Reprinted from 2013, because it is topical.

I have said I must be among the last people to have acted in blackface in a minstrel show.  I must have been about 6 or 7 years old, so make it 1959 or 1960. Looking into the matter, small communities in the northeast seem to have had minstrel shows for a few years after that; the latest I can find is 1965. I confess I have not looked into it deeply, so there may be many later ones I simply missed. But I think they lasted longest in places where there were vanishingly few black people, and that is not accidental.

I don’t think these were the bigoted travesties of racial prejudice second only to lynch mobs that they are now perceived to be. The minstrel show was but one variant of a style of entertainment that made fun of types. Just like we do today.  We just design our feelings of superiority along political and personality lines now.  We are no kinder. That particular variant brought into focus why all the other ethnic humors were wrong.  So we dumped that and turned our meanness elsewhere almost immediately.  “All In The Family” for example.
More meanness, but different targets.

My father was a community theater actor, usually but not always in comic roles.  I remember the show being performed at Chelmsford High School, but this is almost surely wrong.  I must be confusing it with “The Steadfast Tin Soldier,” which he played there another time. Yet I am certain it was a raised stage, with theatrical lighting enough to darken the audience to the players but not render them invisible.  It was something of a big deal.  I was in a silent skit, of a street bum or hobo trying to eat a sandwich on a park bench, but continually interrupted.  I, a sad boy looking hungrily at the sandwich, was one of the interruptions, the others being a thief, a policeman, and an attractive, parading woman.
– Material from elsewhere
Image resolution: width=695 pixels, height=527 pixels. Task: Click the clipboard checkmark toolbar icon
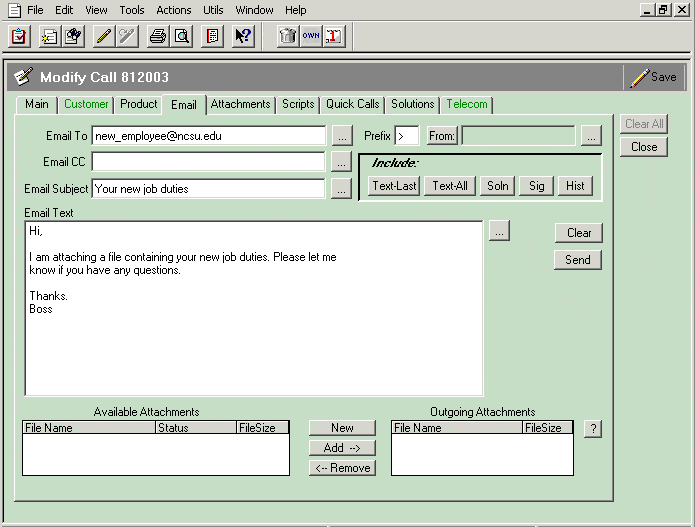pyautogui.click(x=19, y=36)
Decades later I learned that this latter was a stock minstrel character called the Yaller Gal. Very broad comedy, with double-takes and exaggerated expressions and gestures.  The Wyman wheelhouse, I now know.

I remember only that bit, and that the entire program was something of a variety show. It was all very similar to the other community variety shows I saw as a boy:  “Hicks In The Sticks” in 1966, in which I was the MC with stage whiskers and overalls, “Kiwanis Kapers” in 1969, which included that routine with guys’ stomachs painted like a face whistling while “Colonel Bogey’s March” was played – a laff riot, as always; skit nights at camp 1960-69; “Irish Eyes,” on the Central High stage in 1963 or 64, replete with early teens pretending to be sloshing ale and staggering about. People used bad accents and rank stereotypes a lot – German, Irish, Hillbilly, Texan, English, Southern, Italian, Mexican, French (but not French-Canadian, those were told privately), New Yorker, Chinese. It was just a traditional community performance which played up its old-fashionedness quite intentionally. It takes a while before people finally go “Y’know, we really shouldn’t be making fun of Negroes this way.  Even if there aren’t any within twenty miles and none of them will ever see it, it’s just kinda low and mean.”  And the next year, it would just be a variety show, with some stray German doctors or bowing Chinese for awhile, and then those would fall out too.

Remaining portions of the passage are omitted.